County jails constitute defendants being held pre-trial: 76% in Columbia, 83% in Greene, 66% in Genesee, 86% in Jefferson and 72% in St. Lawrence.
“I don’t know what their coffers look like, but here’s what I do know: this is about political will, period,” said Khalil Cumberbatch, chief strategist of New Yorkers United for Justice. “The money will always come. It’s seriously about political will and the fact that people don’t have it, and they’re using fear to justify not having it.”
To Assemblyman Chris Tague, R-102, the criminal justice reforms passed this year will yield certain results: law enforcement officers wasting their time looking for defendants who don’t show up for court appearances, violent criminals on the loose and a criminal justice system in disarray.
That’s why Tague signed on to a bill introduced by Assemblyman Karl Brabenec, R-98, that would repeal the package of criminal justice reforms set to take place on Jan. 1.
“This is another one of these bills that in the middle of the night we just pushed through because the governor wanted to show favor towards one group of people, and to me it’s wrong,” Tague said. “What message are we sending to people? That it’s OK to commit a crime and if you show up to court it’s fine, if not we’ll have to chase you down.”
Other Republican legislators, including Assemblyman Jake Ashby, R-107, state Sen. Daphne Jordan, R-43, and Assemblyman Mark Walczyk, R-116, also said in emailed statements that the criminal justice reforms would reduce public safety.
But reform supporters point to other states, including Texas, that have implemented similar changes as assurance that New York will actually become more, not less, safe.
“Republican Gov. Chris Christie passed essentially the same bail reform laws years ago in New Jersey and their state reports have shown that overall crime has decreased with no statistically significant changes regarding re-offenses or court appearances,” Jason Conwall, a Cuomo spokesman, said in an email. “We carefully considered the views of law enforcement to ensure we enacted balanced reforms that were long overdue and will bring greater fairness to New York’s criminal justice system.”

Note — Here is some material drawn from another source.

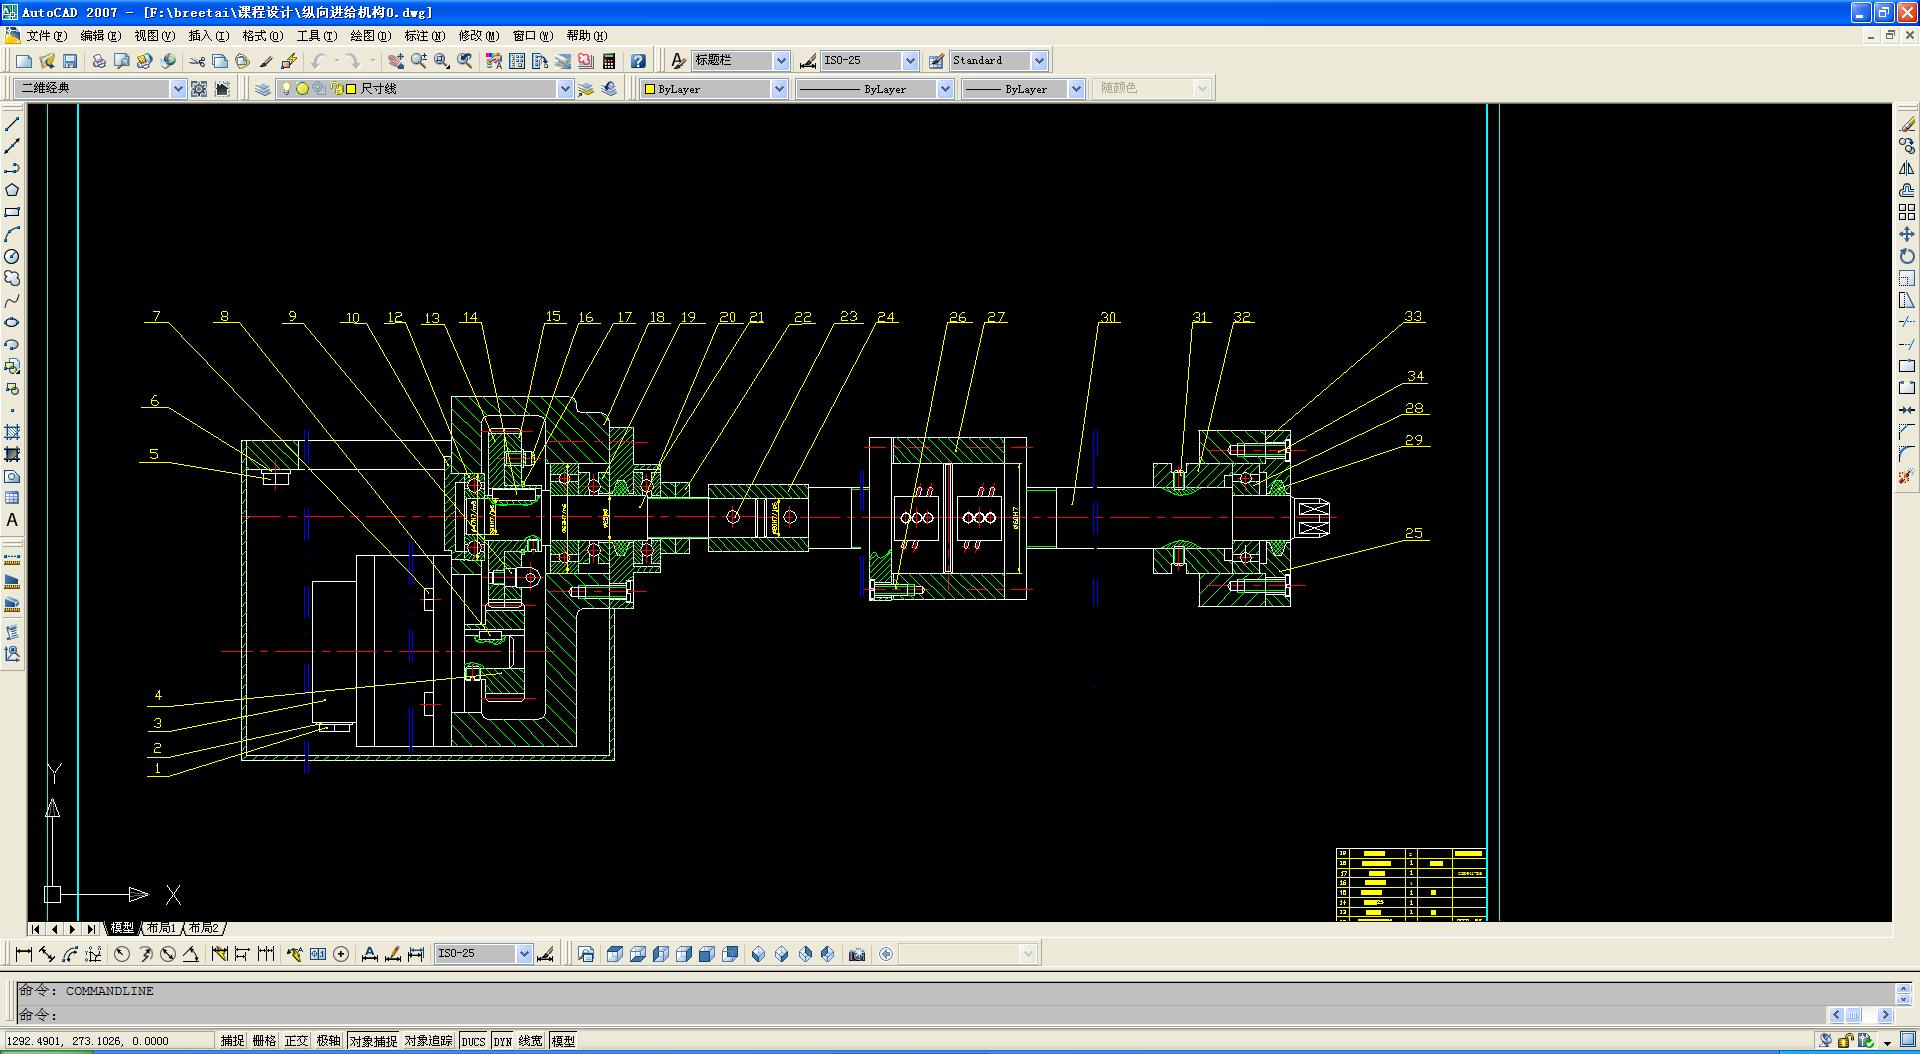This screenshot has height=1054, width=1920.
Task: Click the Print (plot) icon
Action: (99, 61)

A report from the New Jersey Courts found that after overhauling its bail system in 2017, the state’s pretrial jail population declined nearly 44% from 2015 to 2018, pretrial court appearances remained nearly the same and racial disparities and jail populations, though high, decreased.

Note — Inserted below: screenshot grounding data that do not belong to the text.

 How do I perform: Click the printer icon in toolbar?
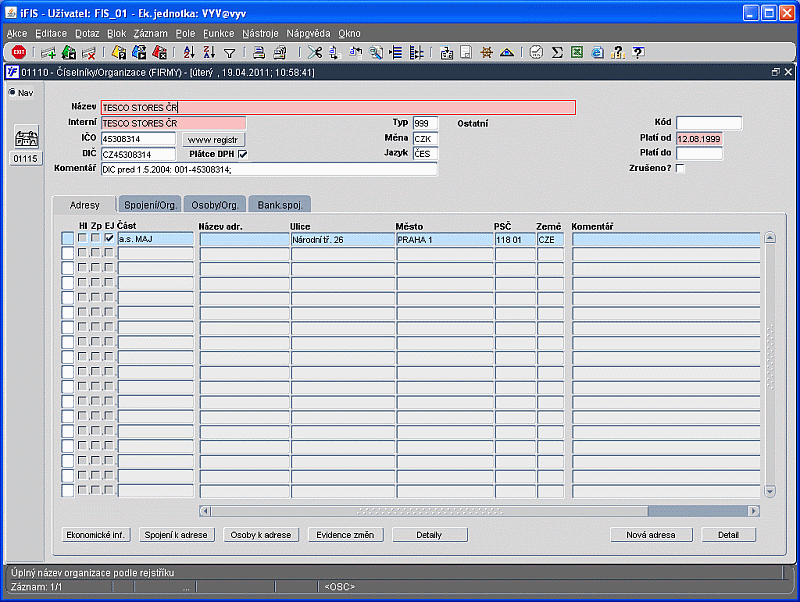pos(259,53)
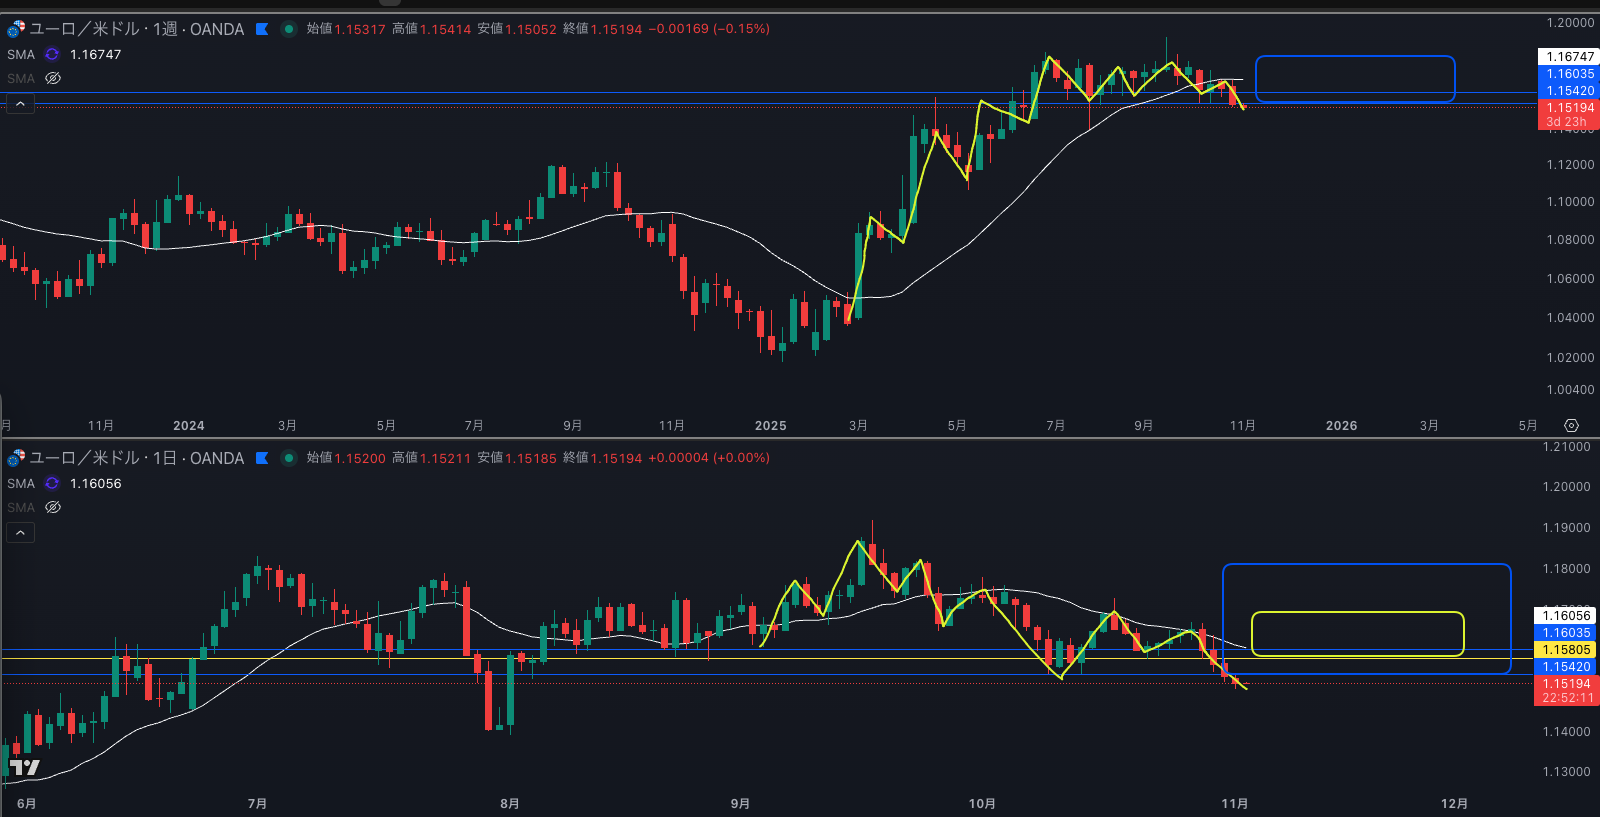
Task: Open chart settings gear at weekly time axis
Action: pyautogui.click(x=1571, y=426)
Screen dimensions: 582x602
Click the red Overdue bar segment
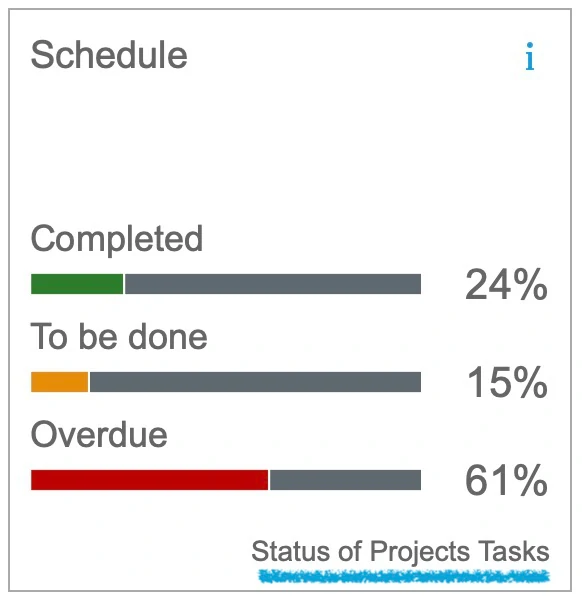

Others concerned about the reforms have raised red flags over what they perceive to be too tight a deadline to turn over discovery. Advocates dispute this, saying the turnover applies to what the district attorneys have readily available, and that extensions are easy to request. And putting witnesses in danger, again, advocates said, the statute allow sensitive information that could harm witnesses or victims to be redacted.

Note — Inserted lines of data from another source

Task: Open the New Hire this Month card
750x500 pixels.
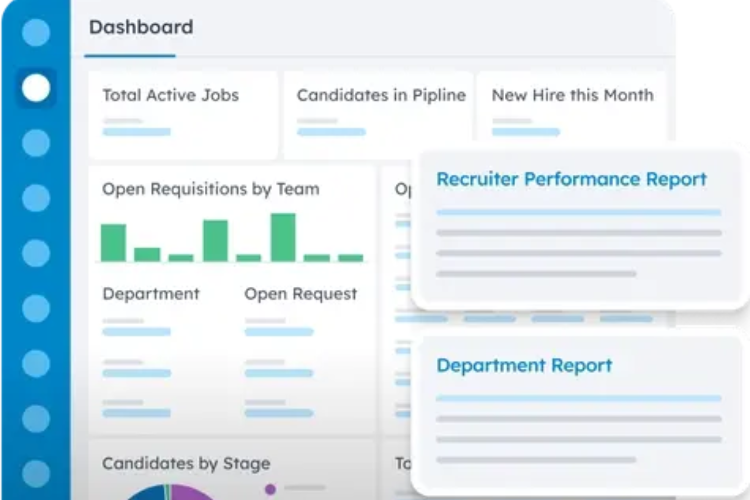Action: pyautogui.click(x=572, y=107)

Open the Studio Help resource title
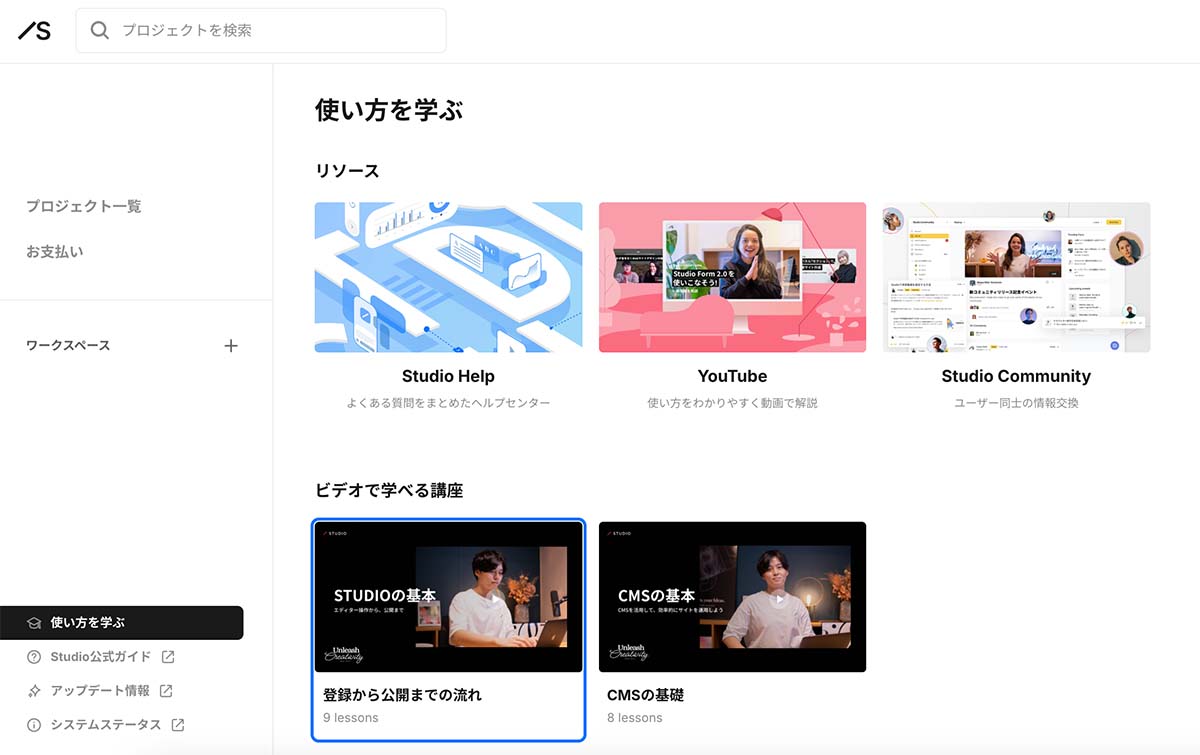[x=448, y=376]
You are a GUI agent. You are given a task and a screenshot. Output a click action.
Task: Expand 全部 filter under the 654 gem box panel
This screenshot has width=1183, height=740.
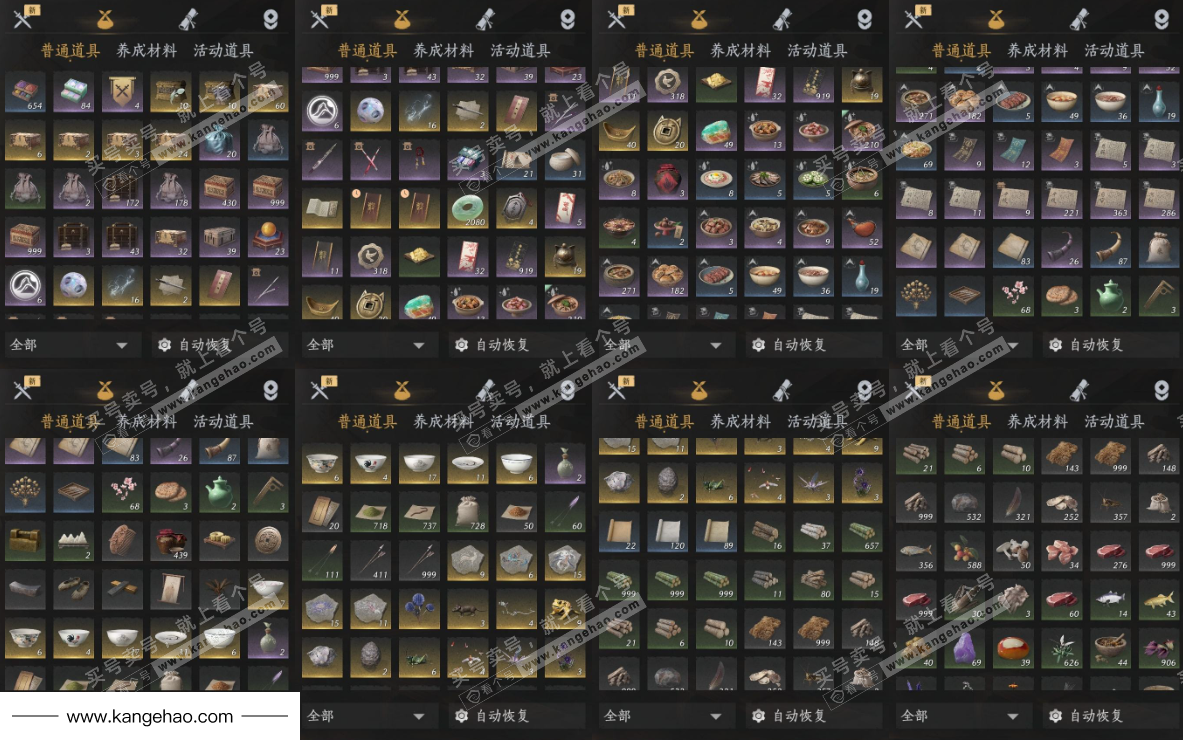click(70, 345)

Another expected positive outcome of the reforms, though, is a drop in wrongful convictions, where New York scores third in the nation, according to the Neal Davis Law Firm.
With fewer defendants in jail because they cannot afford to pay cash bail, they will have better access to legal aid compared to their time in jail, advocates said.
But the discovery reform brings its own dose of justice.
“No one can be grabbed off of the street and held for months or years on end without actually seeing the evidence the prosecution has against you. But that’s the actual system that we have right now,” Cumberbatch said. “Everyone knows that prosecutors use that as leverage to get plea deals.”
Some 80 to 90% of cases in the criminal justice system — national, state and local — are resolved with plea deals and arrangements, often swiftly orchestrated because defendants do not have access to evidence in their favor the district attorney may be holding, Cumberbatch said.
“District attorneys say that this is an unfair burden,” Cumberbatch said. “So you’re saying upholding justice and the law is a burden?”